银风翼抱起蓝月到床榻上,盖起被子就睡了。
“啊!你。怎么睡在我这个店里?”蓝月睡过好觉,刚是起早锻炼的时候,发现银风翼躺在床榻边缘,惊呼万分。
银风翼见她醒了,整理衣冠,解释道:“本王可没有如此得空,陪你只是为了避免一时的危险。”
蓝月不敢相信,银风翼脑子有问题,肯定,以及一定,不是说他不近女色,看来民间有误啊。
蓝月打开门,远远瞧见王大娘的铺子正炊着火,打了声招呼,王大娘礼貌回应。
魁蓟也不知过得如何,她的劫数也快到了,能相信的也就只有她自己。
“你在干什么,起的如此之早,无事往卫府方向看去,这。不寻常!”银风翼瞧见,卫府是很久没去,不过他也没这个兴趣去,倒是卫府中的一人他很有兴趣。
蓝月该清楚这个卫炎是何人,竟让魁蓟以身相许,银风翼又是北银的王爷,人际该很清楚,问:“卫炎。”
银风翼见她开口问,解答道:“禁卫军统帅卫炎,你识得他,倒是他三生有幸,此人离他远点为妙。”

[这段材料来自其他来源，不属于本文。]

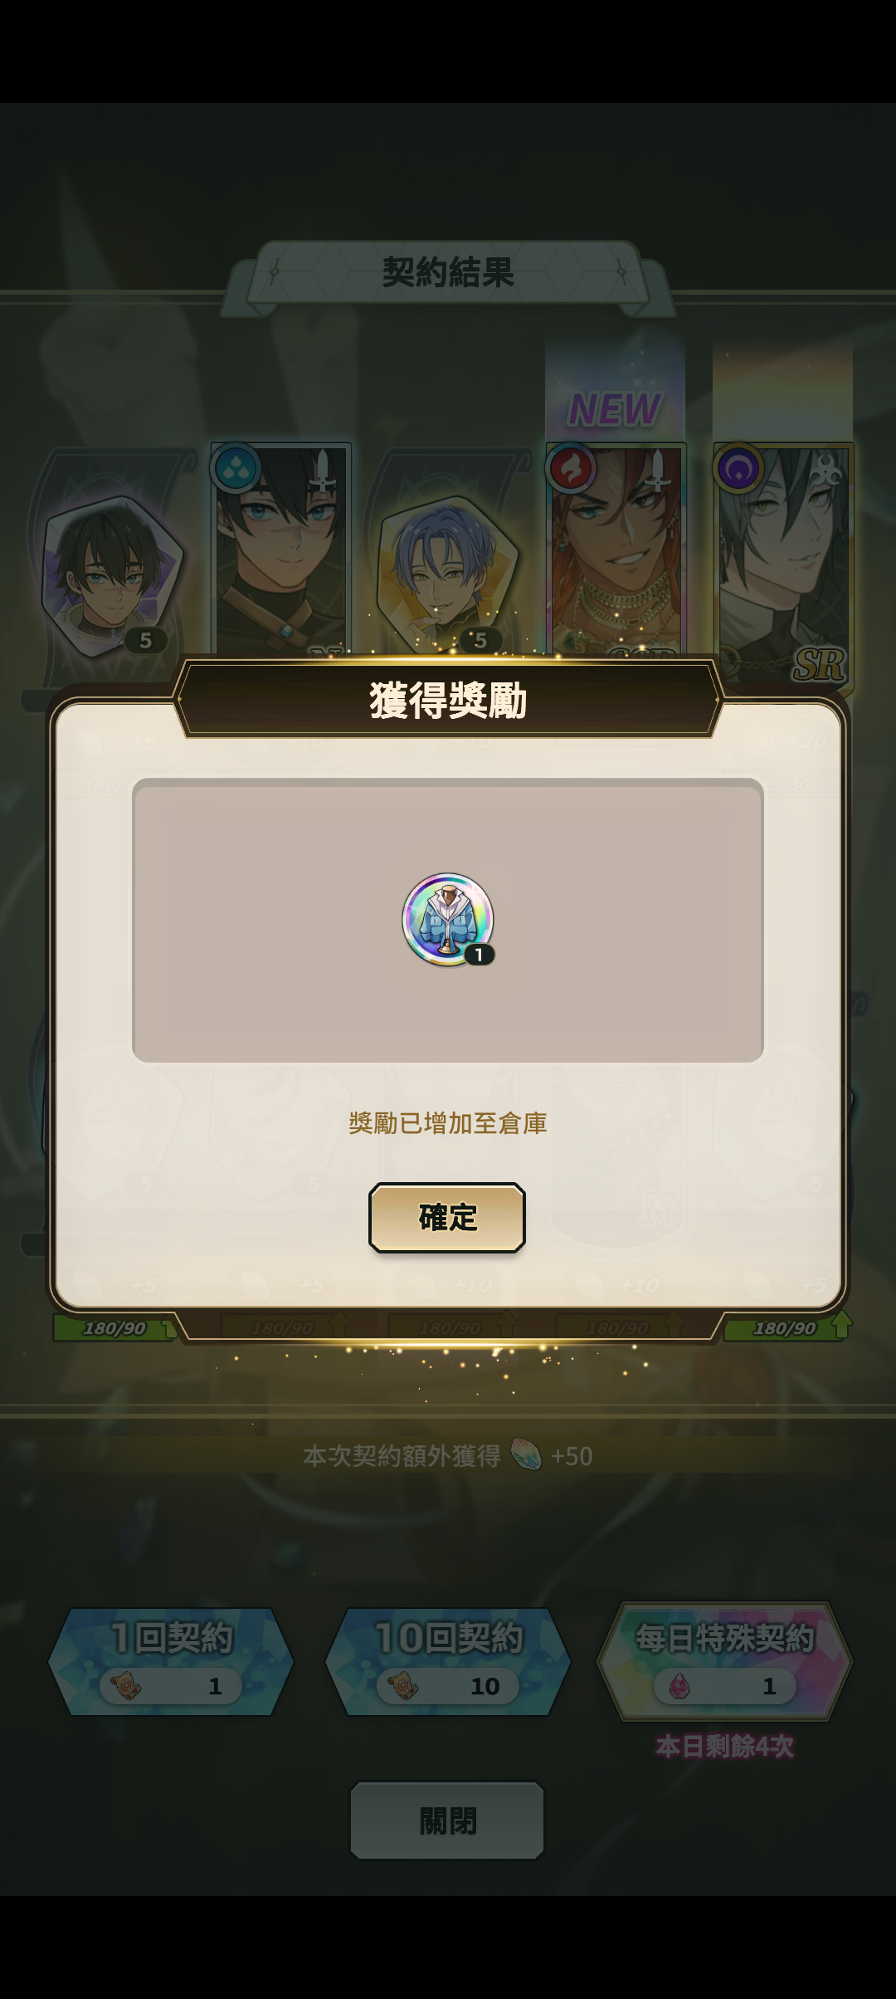Start a 10回契約 ten-pull contract
Image resolution: width=896 pixels, height=1999 pixels.
[448, 1660]
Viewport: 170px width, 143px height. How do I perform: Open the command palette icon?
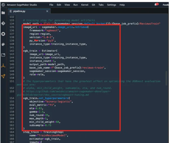(x=3, y=44)
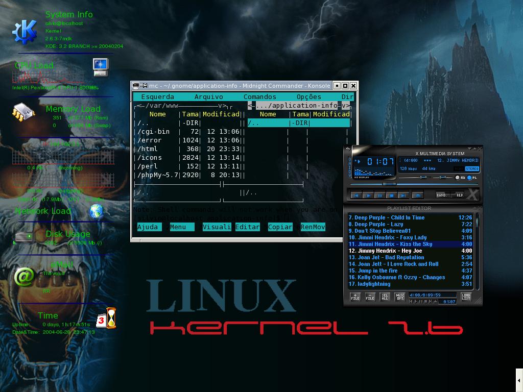Open the +FILE add menu in the playlist
523x392 pixels.
355,297
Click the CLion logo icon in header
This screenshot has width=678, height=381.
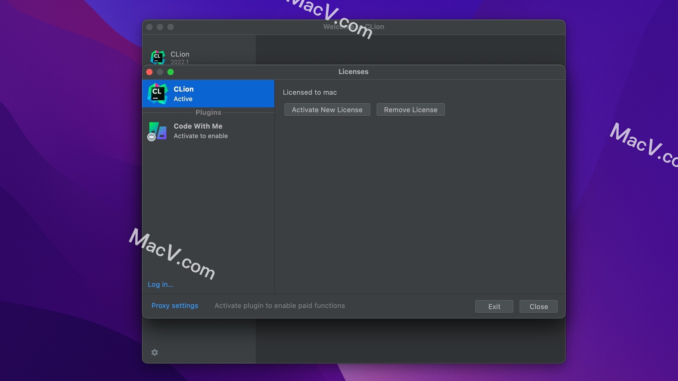(158, 55)
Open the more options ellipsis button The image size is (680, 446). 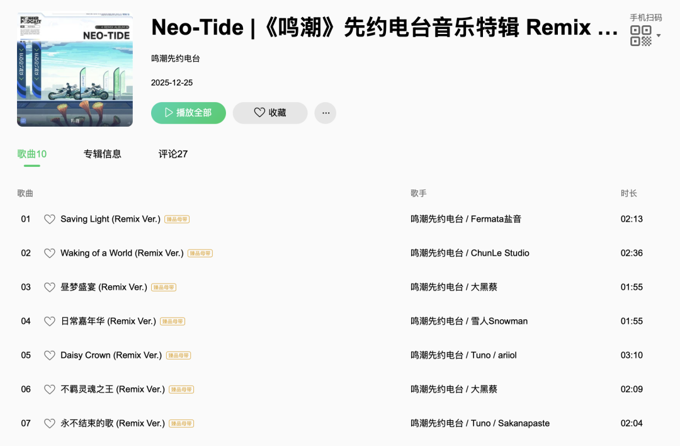click(x=326, y=113)
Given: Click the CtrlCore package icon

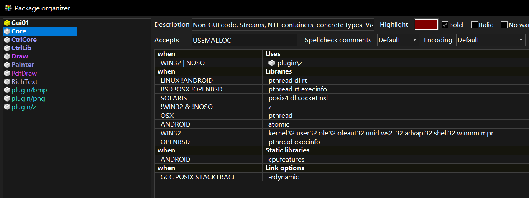Looking at the screenshot, I should [x=7, y=40].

“的确,你不说我也会提防他,卫炎的出身应该不差,只能算他投错好胎。”
蓝月根本不稀罕这伪君子,表里不一,银风翼道:“他投的太好,也是错,骠骑大将军卫浒和一品夫人郑薷茹所生,出身尊贵的令人羡慕,赶宵那天要与丞相府庶出的小姐魁淓请求皇上赐婚,闹得是满城皆知,可偏偏百姓认为魁淓就是嫡出小姐,配得上卫炎,门当户对。谁不想,只是个庶出,就气焰嚣张,嫡出小姐怕是过得惨绝人睹,昨日的女子是嫡出小姐魁蓟,你应该知晓。”
蓝月累得发软,靠在门脚,直接坐下,开口道:“查出来了,我有必要将这件事再三确认一次,希望不是卫炎让魁蓟冲昏头脑,我猜想那有你想见的人。”
银风翼按耐不住,叹道:“没办法啊。”
蓝月不想银风翼也有苦恼的时候。
“其实卫府还有个公子,本是嫡出,却落得个庶出,你觉得好过吗?对他来讲,或许魁蓟就该跟他在一起,这两人都认错对方,遭遇如此相同,卫炌这个人是我的朋友,也是我部下,而且丞相府和将军府是该清理一番。”
蓝月与银风翼达成共识,这是他们第一次合作,互惠互利。